Collected data:
▼▼▼

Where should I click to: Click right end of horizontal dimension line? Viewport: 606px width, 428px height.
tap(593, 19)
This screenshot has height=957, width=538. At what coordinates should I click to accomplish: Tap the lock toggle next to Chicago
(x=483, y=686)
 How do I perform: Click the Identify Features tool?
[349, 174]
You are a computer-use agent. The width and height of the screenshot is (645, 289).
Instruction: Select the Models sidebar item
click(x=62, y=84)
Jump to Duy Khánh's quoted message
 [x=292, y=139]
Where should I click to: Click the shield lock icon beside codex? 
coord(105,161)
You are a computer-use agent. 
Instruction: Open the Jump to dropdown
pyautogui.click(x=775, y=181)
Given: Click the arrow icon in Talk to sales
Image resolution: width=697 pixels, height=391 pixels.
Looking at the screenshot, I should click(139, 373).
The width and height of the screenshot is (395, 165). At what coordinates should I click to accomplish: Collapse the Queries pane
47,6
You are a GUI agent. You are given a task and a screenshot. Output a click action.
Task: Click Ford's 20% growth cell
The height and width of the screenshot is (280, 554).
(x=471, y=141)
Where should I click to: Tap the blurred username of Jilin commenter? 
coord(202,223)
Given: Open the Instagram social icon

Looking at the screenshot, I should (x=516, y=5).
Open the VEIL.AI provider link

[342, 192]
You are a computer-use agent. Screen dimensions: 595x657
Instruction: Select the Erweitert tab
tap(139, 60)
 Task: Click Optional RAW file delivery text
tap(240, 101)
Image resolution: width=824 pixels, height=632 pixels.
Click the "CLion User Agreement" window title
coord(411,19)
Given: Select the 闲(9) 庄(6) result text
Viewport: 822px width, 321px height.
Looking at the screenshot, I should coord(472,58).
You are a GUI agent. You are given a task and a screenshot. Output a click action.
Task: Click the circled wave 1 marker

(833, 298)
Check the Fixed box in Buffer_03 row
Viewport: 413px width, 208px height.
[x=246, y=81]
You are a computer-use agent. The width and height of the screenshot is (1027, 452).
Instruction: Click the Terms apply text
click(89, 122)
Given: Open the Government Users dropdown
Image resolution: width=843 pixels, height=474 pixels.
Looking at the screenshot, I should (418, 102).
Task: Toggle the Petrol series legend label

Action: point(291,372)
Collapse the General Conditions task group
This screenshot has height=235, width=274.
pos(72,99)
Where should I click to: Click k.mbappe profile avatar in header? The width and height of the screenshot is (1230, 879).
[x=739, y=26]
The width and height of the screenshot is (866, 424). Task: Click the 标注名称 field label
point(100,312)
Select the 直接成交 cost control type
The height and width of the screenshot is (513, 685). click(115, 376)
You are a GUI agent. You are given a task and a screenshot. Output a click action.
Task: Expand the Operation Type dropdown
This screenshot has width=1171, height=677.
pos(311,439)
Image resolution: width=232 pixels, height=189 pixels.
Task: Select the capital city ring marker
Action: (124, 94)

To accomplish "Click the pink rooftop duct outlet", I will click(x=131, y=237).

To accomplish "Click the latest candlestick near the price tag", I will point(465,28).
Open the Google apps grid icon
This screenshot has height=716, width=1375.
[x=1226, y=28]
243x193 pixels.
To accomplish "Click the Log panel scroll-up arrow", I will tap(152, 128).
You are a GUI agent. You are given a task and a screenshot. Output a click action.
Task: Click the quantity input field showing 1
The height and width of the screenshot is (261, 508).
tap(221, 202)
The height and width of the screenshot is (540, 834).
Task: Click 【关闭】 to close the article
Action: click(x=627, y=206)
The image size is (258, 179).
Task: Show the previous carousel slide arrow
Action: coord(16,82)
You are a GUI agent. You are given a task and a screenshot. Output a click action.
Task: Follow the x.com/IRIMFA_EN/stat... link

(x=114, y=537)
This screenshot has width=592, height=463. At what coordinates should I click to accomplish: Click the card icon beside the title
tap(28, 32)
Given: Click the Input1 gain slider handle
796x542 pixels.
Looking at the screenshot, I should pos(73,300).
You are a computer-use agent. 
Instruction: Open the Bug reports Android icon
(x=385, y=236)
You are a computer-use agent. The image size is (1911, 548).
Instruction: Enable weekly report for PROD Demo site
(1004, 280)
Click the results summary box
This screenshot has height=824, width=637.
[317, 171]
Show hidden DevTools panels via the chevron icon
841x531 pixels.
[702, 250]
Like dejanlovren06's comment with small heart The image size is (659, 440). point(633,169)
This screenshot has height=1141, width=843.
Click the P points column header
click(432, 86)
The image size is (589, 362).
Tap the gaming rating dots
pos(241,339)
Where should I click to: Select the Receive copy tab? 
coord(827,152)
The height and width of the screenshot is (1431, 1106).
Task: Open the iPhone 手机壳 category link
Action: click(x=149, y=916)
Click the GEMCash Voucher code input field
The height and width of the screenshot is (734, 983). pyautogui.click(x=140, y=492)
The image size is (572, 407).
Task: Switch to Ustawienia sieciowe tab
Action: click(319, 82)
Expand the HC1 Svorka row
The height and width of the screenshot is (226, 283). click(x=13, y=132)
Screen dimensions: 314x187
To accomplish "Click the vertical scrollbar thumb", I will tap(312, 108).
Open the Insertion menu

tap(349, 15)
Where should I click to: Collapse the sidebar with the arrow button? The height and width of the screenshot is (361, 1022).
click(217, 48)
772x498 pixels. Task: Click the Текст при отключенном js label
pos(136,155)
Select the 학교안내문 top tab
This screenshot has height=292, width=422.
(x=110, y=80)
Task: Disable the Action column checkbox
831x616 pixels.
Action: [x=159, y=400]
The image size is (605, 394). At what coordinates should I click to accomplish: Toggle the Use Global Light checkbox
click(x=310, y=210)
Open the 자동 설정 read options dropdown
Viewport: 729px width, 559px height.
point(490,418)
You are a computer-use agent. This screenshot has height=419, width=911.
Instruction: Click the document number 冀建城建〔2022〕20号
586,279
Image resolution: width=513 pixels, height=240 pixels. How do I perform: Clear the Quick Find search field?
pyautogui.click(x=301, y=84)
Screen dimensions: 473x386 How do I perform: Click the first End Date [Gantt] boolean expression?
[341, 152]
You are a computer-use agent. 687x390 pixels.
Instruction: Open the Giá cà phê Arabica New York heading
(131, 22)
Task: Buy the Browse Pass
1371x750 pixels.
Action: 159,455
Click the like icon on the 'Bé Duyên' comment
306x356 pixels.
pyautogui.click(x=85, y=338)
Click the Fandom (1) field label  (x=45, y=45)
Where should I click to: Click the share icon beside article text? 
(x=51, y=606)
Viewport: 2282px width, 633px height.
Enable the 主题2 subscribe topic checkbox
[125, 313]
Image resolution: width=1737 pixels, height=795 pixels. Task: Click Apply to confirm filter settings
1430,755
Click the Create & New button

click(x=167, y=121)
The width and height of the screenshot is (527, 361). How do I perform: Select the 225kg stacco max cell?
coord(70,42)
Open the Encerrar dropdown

▲▲▲

#### Exercise prompt
What should appear is an exact copy of the lines from the one with "Viewport: 2282px width, 633px height." through the end of the entries above, ends included, and no other text.

#### Task output
Viewport: 2282px width, 633px height.
Enable the 主题2 subscribe topic checkbox
[125, 313]
Image resolution: width=1737 pixels, height=795 pixels. Task: Click Apply to confirm filter settings
1430,755
Click the Create & New button

click(x=167, y=121)
The width and height of the screenshot is (527, 361). How do I perform: Select the 225kg stacco max cell?
coord(70,42)
Open the Encerrar dropdown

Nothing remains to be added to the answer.